## Directions
The lines to be set down run from the line containing "Given: Switch to the Журнал приложений tab" through the final line of the data below; print them exactly and print nothing else.

● ● ● ● ●

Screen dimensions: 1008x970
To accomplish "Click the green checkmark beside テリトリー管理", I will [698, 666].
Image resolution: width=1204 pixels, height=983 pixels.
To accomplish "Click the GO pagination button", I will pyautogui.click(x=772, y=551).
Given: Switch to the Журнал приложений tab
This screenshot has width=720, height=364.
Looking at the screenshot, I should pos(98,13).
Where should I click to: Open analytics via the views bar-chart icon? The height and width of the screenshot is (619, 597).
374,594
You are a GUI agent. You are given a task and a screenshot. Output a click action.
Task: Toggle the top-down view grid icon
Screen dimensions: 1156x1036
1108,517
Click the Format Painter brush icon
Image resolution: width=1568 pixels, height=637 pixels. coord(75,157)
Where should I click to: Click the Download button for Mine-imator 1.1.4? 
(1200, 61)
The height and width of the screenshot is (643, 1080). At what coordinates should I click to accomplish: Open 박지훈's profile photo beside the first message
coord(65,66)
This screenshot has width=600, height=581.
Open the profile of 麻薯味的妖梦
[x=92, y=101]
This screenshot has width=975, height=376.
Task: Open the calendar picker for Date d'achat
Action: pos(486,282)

● ● ● ● ●

## Solution to this problem
Given: Switch to the Журнал приложений tab
This screenshot has width=720, height=364.
Looking at the screenshot, I should pos(98,13).
Where should I click to: Open analytics via the views bar-chart icon? The height and width of the screenshot is (619, 597).
374,594
You are a GUI agent. You are given a task and a screenshot. Output a click action.
Task: Toggle the top-down view grid icon
Screen dimensions: 1156x1036
1108,517
Click the Format Painter brush icon
Image resolution: width=1568 pixels, height=637 pixels. coord(75,157)
Where should I click to: Click the Download button for Mine-imator 1.1.4? 
(1200, 61)
The height and width of the screenshot is (643, 1080). At what coordinates should I click to accomplish: Open 박지훈's profile photo beside the first message
coord(65,66)
This screenshot has width=600, height=581.
Open the profile of 麻薯味的妖梦
[x=92, y=101]
This screenshot has width=975, height=376.
Task: Open the calendar picker for Date d'achat
Action: pos(486,282)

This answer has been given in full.